Cono se ve, y aunque estos números varían planilla a planilla, campo a campo, son muy distintos los resultados que expone el trabajo del ruralista cordobés a los que había planteado el domingo pasado el periodista porteño. “En Argentina hablar de ganancias extraordinarias teniendo en cuenta el Margen Bruto de un cultivo es realmente tener una ignorancia de los números de la producción, ya que recién descontado el costo impositivo – e infraestructura en el caso de campo propio- podemos tener el Resultado Final”, explicó Roulet en su trabajo.

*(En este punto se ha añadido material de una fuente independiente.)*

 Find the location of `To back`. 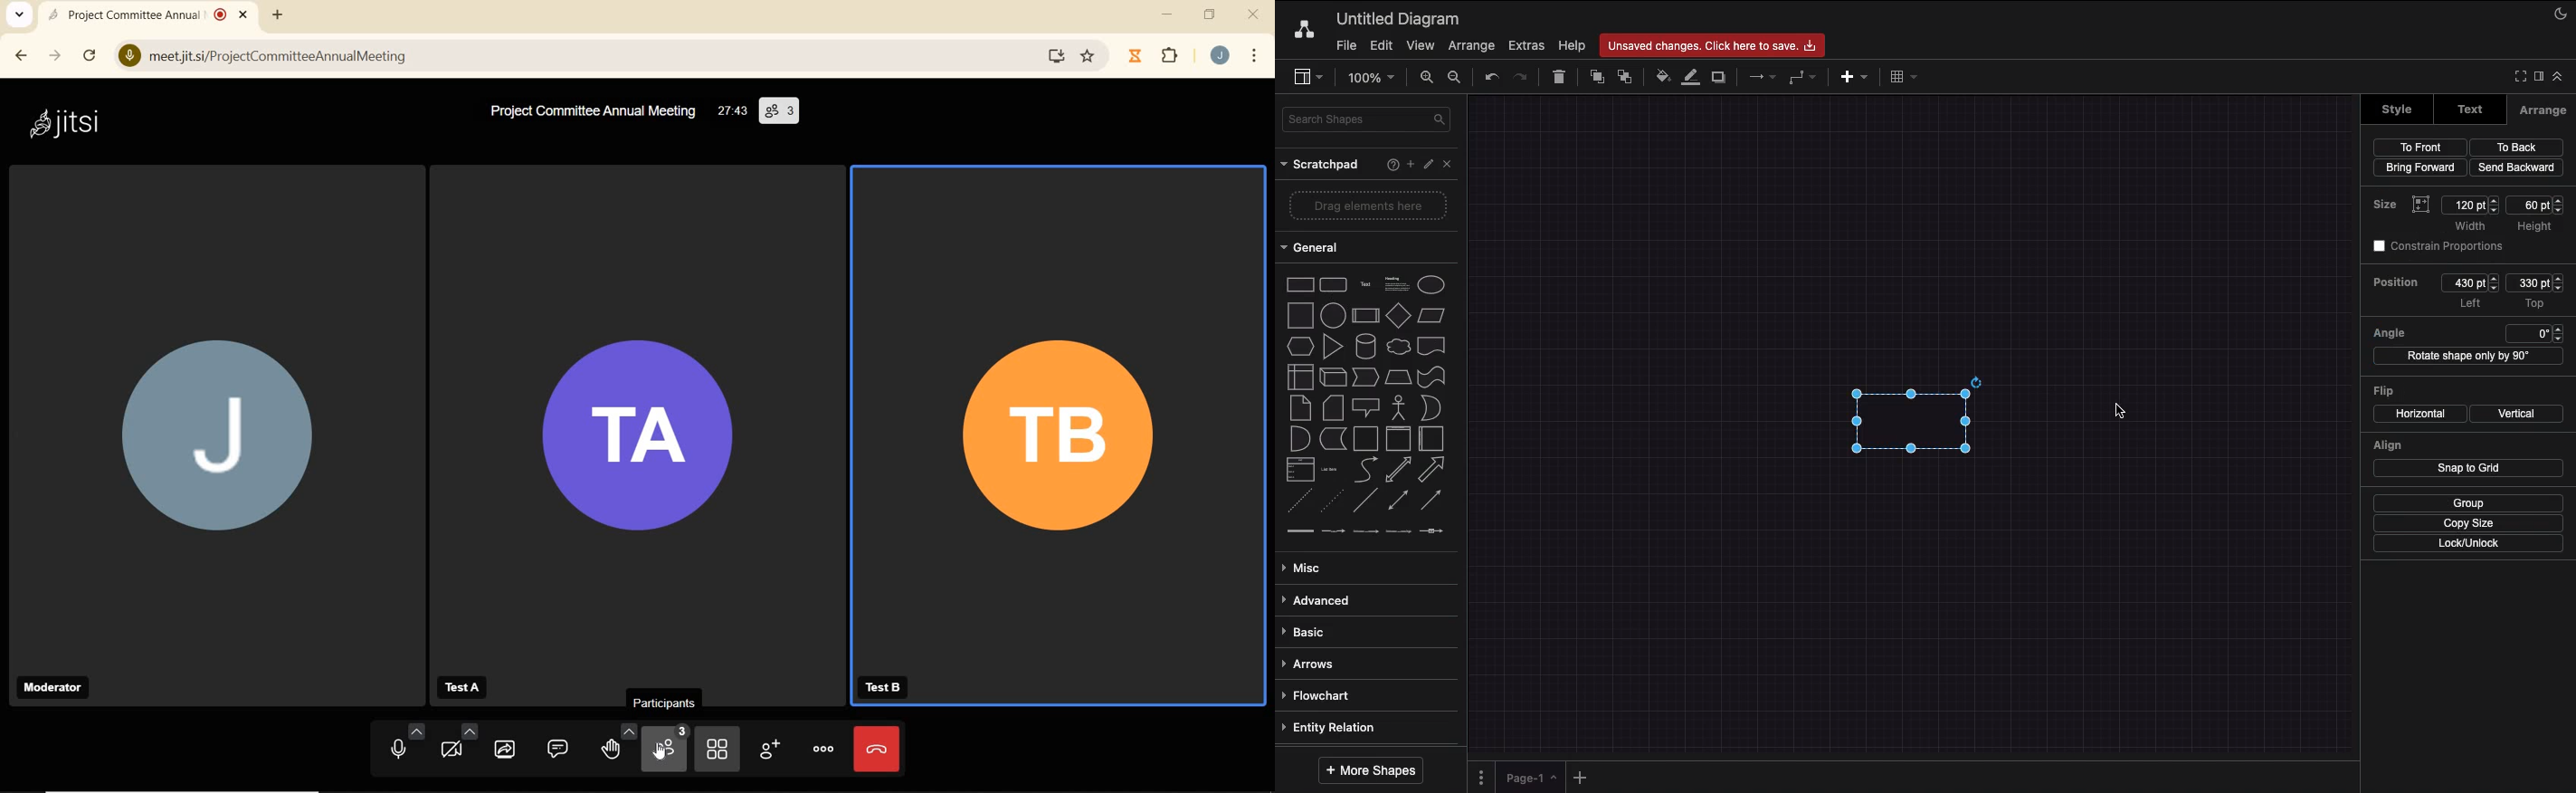

To back is located at coordinates (2518, 145).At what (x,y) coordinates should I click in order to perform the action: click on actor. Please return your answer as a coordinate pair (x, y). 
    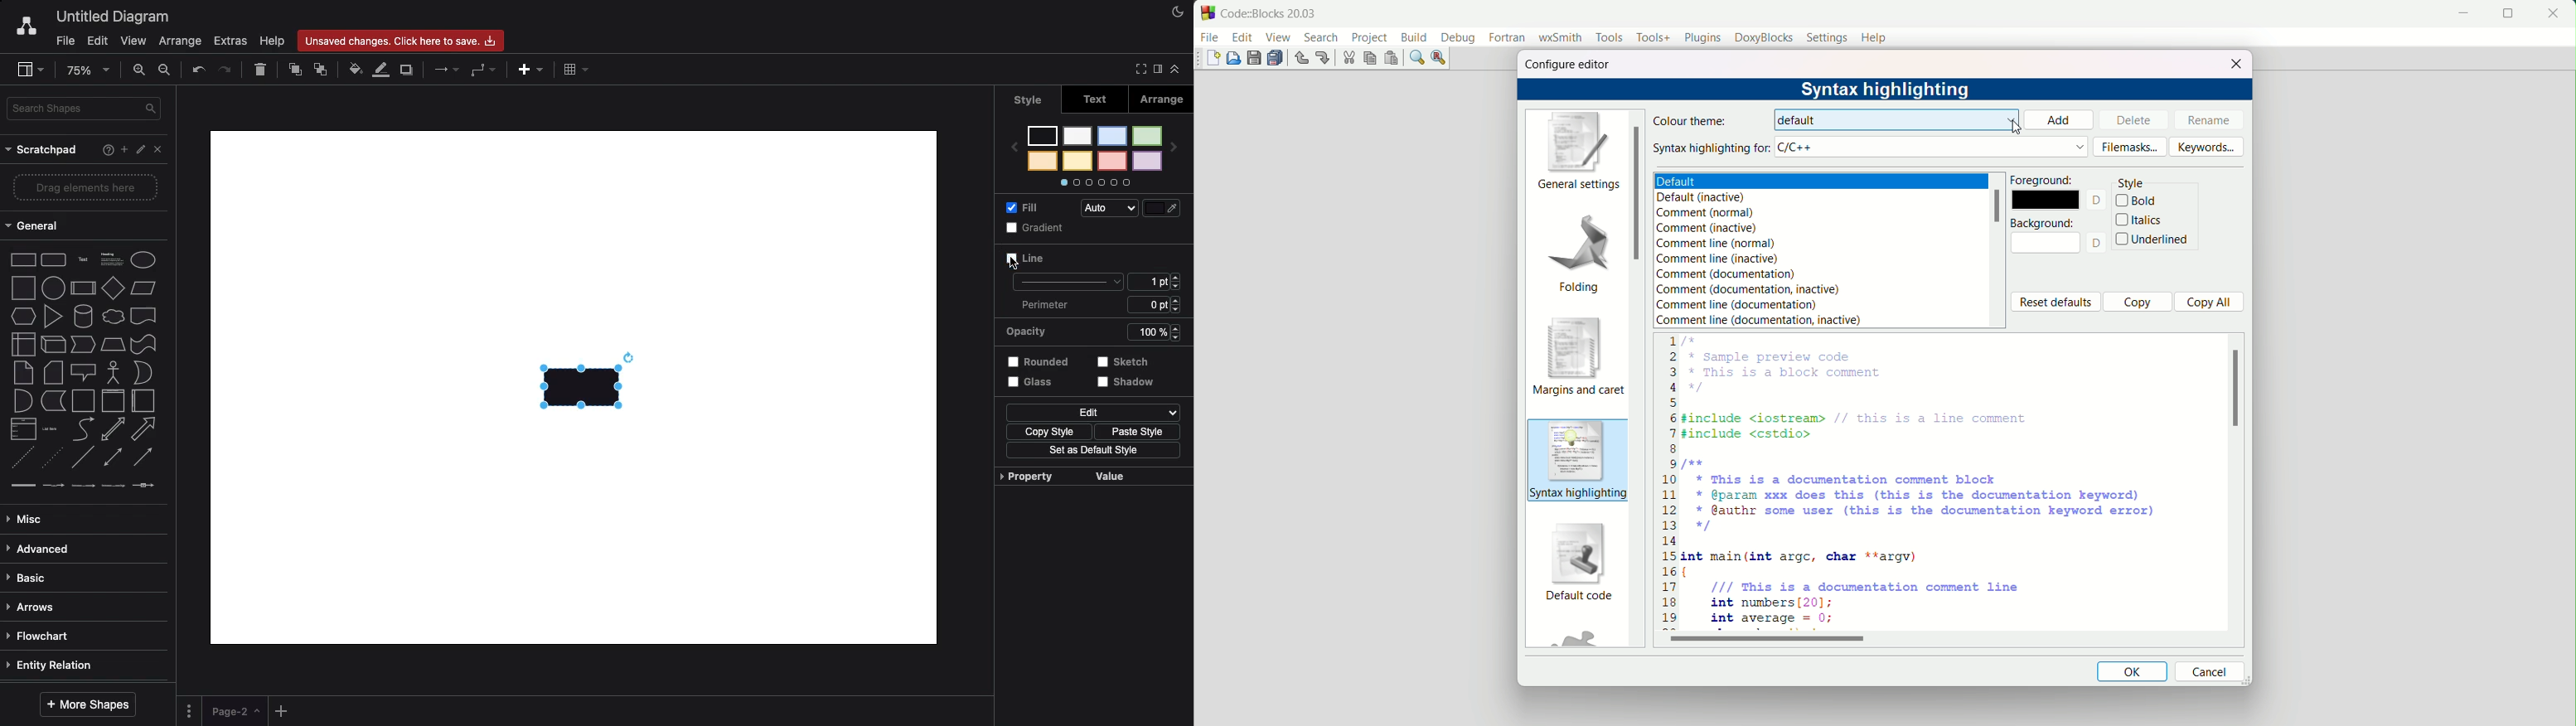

Pero, además, en su propio análisis el dirigente agropecuario plantea otro asunto no menor, que jamás fue reflejado en la crónica de Página/12, pues comparó los resultados finales obtenidos en estos cuatro casos con los dineros recaudados por los gobiernos del negocio agrícola. Así concluyó que “ganancia extraordinaria es la que obtiene el Estado”, pues “mientras el productor invierte y arriesga alrededor de 1.000 dólares por hectárea, el Estado se queda con la mayor parte de los ingresos de dólares que originan tanto una hectárea de maíz como de soja”.

Los gráficos son elocuentes:

Estos números y cuentas llevan a Roulet a repetir que “si en campo alquilado el productor, a pesar de tener este año un excelente precio internacional y un buen rinde promedio, saca alrededor del 10% anual del dinero invertido, es totalmente ilógico decir -con todo el riesgo que implica esta producción- que el sector tiene una ganancia extrarordinaria”, como tituló Zaiat y convalidó la propia vicepresidenta.

El análisis agrega que en el caso del productor propietario no llega a cubrir el “costo oportunidad de la tierra”, que debería ser calculado del siguiente modo: Un campo cuyo valor es de alrededor de 12.000 dólares debería dejar una renta anual del 3%, es decir de 360 dólares. “Si sembrando maíz logra 171,13 U$S/ha y soja 131,89 U$S/ha, la pregunta es  dónde está la ganancia extraordinaria”.